> [DATA FOR THIS TASK]:

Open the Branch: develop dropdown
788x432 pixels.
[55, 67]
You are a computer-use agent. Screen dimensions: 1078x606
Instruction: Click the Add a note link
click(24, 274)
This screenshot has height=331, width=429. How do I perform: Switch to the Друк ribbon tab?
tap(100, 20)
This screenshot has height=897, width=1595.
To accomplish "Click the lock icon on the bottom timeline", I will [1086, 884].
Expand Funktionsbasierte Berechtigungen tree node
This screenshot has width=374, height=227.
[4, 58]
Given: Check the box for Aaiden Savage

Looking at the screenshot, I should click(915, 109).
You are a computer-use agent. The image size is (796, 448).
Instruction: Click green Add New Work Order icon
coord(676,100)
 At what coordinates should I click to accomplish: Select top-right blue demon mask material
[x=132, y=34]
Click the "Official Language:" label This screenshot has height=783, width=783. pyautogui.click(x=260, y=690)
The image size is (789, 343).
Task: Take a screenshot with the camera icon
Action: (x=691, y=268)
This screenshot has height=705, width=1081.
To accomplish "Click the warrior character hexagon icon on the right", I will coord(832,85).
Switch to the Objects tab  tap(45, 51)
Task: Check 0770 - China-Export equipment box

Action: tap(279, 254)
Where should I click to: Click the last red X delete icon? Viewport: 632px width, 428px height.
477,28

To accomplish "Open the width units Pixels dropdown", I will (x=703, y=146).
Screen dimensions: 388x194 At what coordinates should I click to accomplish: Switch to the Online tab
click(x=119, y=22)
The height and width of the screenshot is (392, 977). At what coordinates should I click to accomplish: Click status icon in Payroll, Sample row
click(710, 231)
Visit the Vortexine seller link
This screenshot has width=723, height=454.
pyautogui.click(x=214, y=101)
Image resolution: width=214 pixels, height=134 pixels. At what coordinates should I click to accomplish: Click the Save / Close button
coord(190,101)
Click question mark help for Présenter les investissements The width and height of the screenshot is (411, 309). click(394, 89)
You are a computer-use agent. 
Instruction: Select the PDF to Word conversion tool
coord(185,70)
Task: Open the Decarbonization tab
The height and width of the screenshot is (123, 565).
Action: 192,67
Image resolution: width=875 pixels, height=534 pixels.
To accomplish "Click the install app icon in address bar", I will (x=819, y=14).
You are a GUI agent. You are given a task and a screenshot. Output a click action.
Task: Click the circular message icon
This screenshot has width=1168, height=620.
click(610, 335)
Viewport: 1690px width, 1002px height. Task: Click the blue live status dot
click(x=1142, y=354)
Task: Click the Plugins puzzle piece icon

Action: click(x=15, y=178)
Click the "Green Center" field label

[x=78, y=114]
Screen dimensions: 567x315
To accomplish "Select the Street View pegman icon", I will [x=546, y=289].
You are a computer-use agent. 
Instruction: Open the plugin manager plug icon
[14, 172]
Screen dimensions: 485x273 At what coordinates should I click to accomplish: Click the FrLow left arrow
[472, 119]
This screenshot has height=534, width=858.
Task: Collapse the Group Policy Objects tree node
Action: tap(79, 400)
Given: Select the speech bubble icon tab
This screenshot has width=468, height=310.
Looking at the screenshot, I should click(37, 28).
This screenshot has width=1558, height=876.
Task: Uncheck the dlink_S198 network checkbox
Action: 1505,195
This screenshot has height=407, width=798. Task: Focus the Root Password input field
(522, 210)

> [WHAT TO PRODUCE]: Copy out the part of the listing above that begins at the line containing "This screenshot has height=705, width=1081." and ends after the line containing "pyautogui.click(x=214, y=101)", keeping every line word for word.

> [ANSWER FOR THE TASK]:
This screenshot has height=705, width=1081.
To accomplish "Click the warrior character hexagon icon on the right", I will coord(832,85).
Switch to the Objects tab  tap(45, 51)
Task: Check 0770 - China-Export equipment box

Action: tap(279, 254)
Where should I click to: Click the last red X delete icon? Viewport: 632px width, 428px height.
477,28

To accomplish "Open the width units Pixels dropdown", I will (x=703, y=146).
Screen dimensions: 388x194 At what coordinates should I click to accomplish: Switch to the Online tab
click(x=119, y=22)
The height and width of the screenshot is (392, 977). At what coordinates should I click to accomplish: Click status icon in Payroll, Sample row
click(710, 231)
Visit the Vortexine seller link
This screenshot has width=723, height=454.
pyautogui.click(x=214, y=101)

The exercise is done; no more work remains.